THW-Kräfte aus Donauwörth, Nördlingen, Gunzenhausen, Eichstätt und Dillingen arbeiteten in Schichten rund um die Uhr. Mit einer aufwendigen Konstruktion aus einem Metallgerüst und dicken Holzbalken stabilisierten die Helfer den Giebel zum alten Schulhaus hin. Im Inneren des Gebäudes stützten sie Decken und Mauern ab. Über dem Raum, in dem die Toten entdeckt worden waren, baute das THW sogar ein provisorisches Dach ein.

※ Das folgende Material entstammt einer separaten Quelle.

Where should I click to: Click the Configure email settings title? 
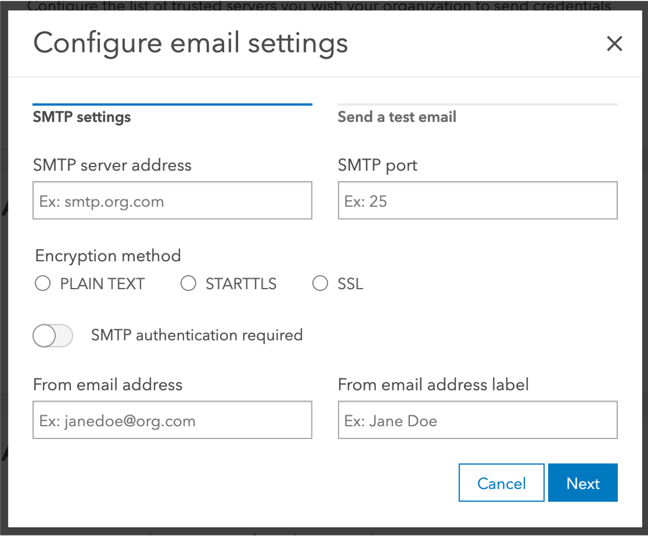tap(190, 43)
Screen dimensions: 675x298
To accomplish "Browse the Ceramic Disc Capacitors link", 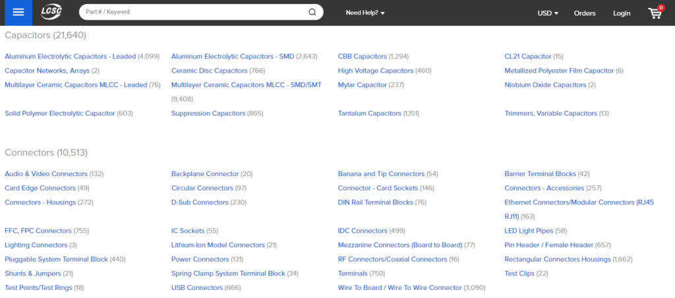I will (209, 71).
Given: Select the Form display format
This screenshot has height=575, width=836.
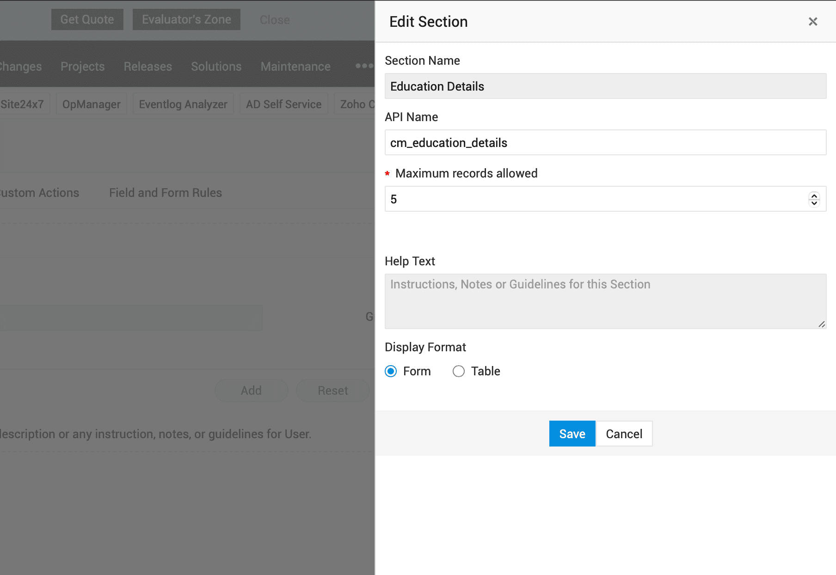Looking at the screenshot, I should [391, 371].
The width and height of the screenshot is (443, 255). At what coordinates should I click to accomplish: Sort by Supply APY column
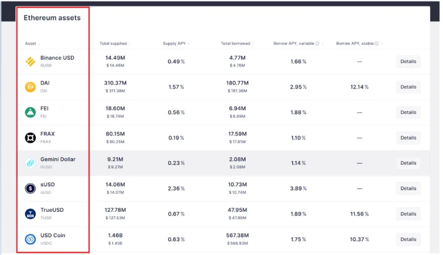(174, 44)
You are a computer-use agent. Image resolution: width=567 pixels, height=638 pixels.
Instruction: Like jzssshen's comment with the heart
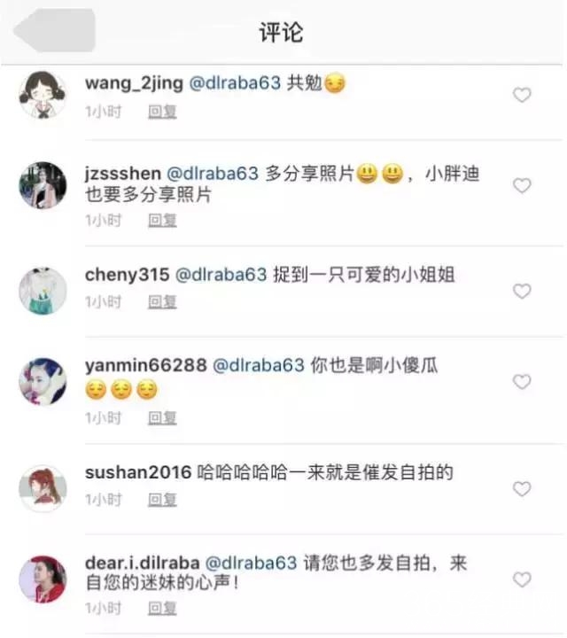click(522, 185)
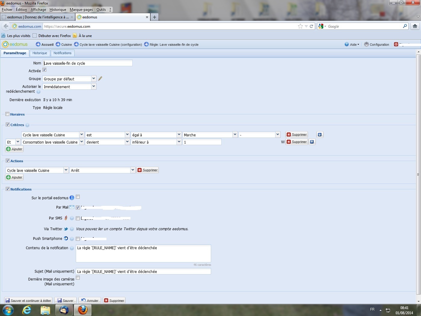Image resolution: width=421 pixels, height=316 pixels.
Task: Click Sauver et continuer à éditer
Action: [x=28, y=300]
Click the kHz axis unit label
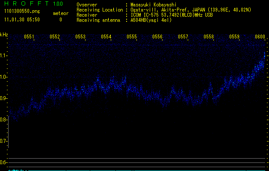The image size is (269, 171). [x=4, y=34]
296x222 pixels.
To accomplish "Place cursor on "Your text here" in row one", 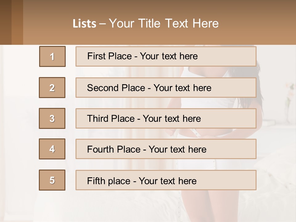I will 169,56.
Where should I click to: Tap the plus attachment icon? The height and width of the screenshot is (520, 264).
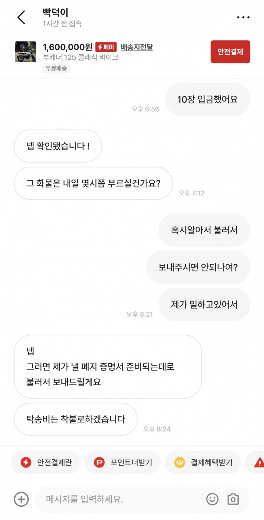click(x=21, y=499)

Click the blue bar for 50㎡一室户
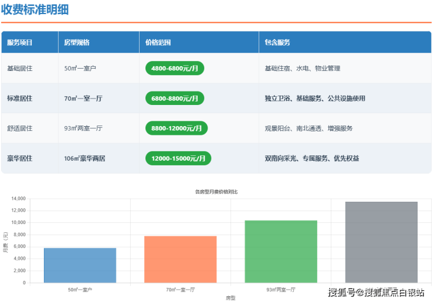click(x=80, y=265)
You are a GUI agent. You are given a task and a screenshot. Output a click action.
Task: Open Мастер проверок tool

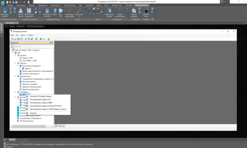tap(134, 12)
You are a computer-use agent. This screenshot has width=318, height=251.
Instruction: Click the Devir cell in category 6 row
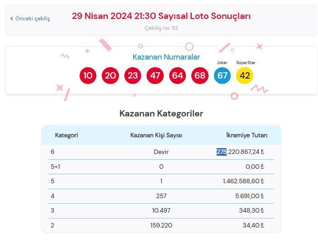pos(161,152)
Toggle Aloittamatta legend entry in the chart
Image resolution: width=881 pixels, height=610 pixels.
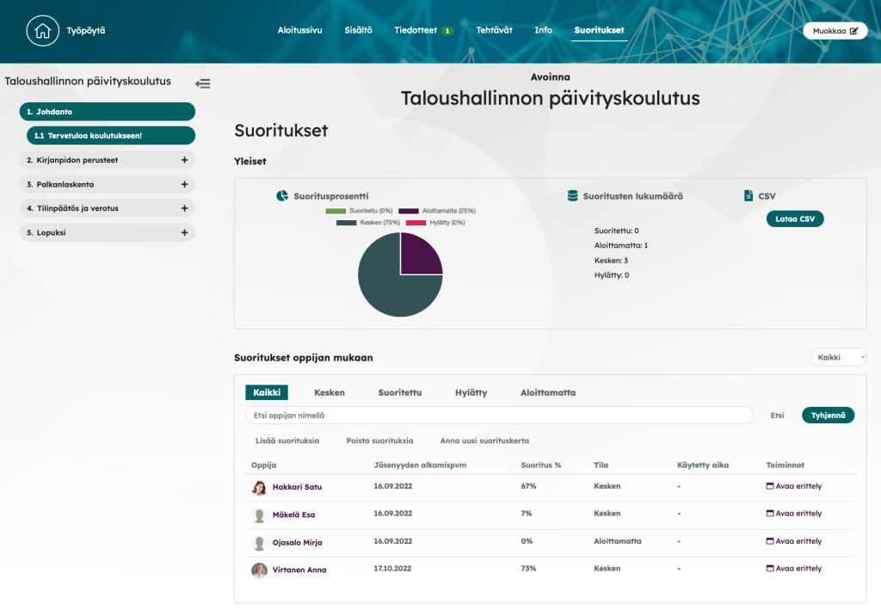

Aus dem Berchtesgadener Land rückte ein fünfköpfiger THW-Trupp mit Spezialgerät an. Mit Lasertechnik wurde von der rückwärtigen Seite her das Haus permanent überwacht. Sobald sich die Außenmauern auch nur einen Millimeter bewegt hätten, wären die Kräfte über einen Signalton gewarnt worden. Das Gerät sei angefordert worden, „weil es uns in dem Gebäude irgendwann zu gefährlich war“, erklärte Schedl die ungewöhnliche Maßnahme. Das Mauerwerk sei durch Löschwasser aufgeweicht worden und dann wieder gefroren.

In ganz Deutschland verfügen nur zwei THW-Standorte über diese Lasertechnik, berichtete Michael Huber von dem Berchtesgadener Einsatztrupp. Die Geräte seien beispielsweise auch nach dem Einsturz des Kölner Stadtarchivs 2009 benötigt worden. In der Nacht auf Samstag musste das THW seine Arbeiten unterbrechen, weil in den Resten des Dachstuhls durch Glutnester erneut Feuer ausbrach. Deshalb war gegen 23.40 Uhr wieder ein Löscheinsatz der Feuerwehren aus Harburg und Donauwörth (mit Drehleiter) nötig. Die Wehren aus Ronheim und Huisheim eilten ebenfalls herbei, wurden aber nicht benötigt. Nach etwa einer Stunde waren Kreisbrandmeister Reiner Häfele zufolge die Flammen gelöscht.

Spürhund und Bauarbeiter

Am Samstagvormittag konnten dann endlich die Kripo und ein Gutachter des Landeskriminalamts das Gebäude unter die Lupe nehmen. Vor Ort war auch ein Polizei-Spürhund, der feinste Spuren von Benzin und anderen Brandmitteln wittern kann. Den Beamten zur Hand gingen auch zwei Bauarbeiter. Die Spurensuche und damit der Dauer-Einsatz des THW endeten am Samstagabend.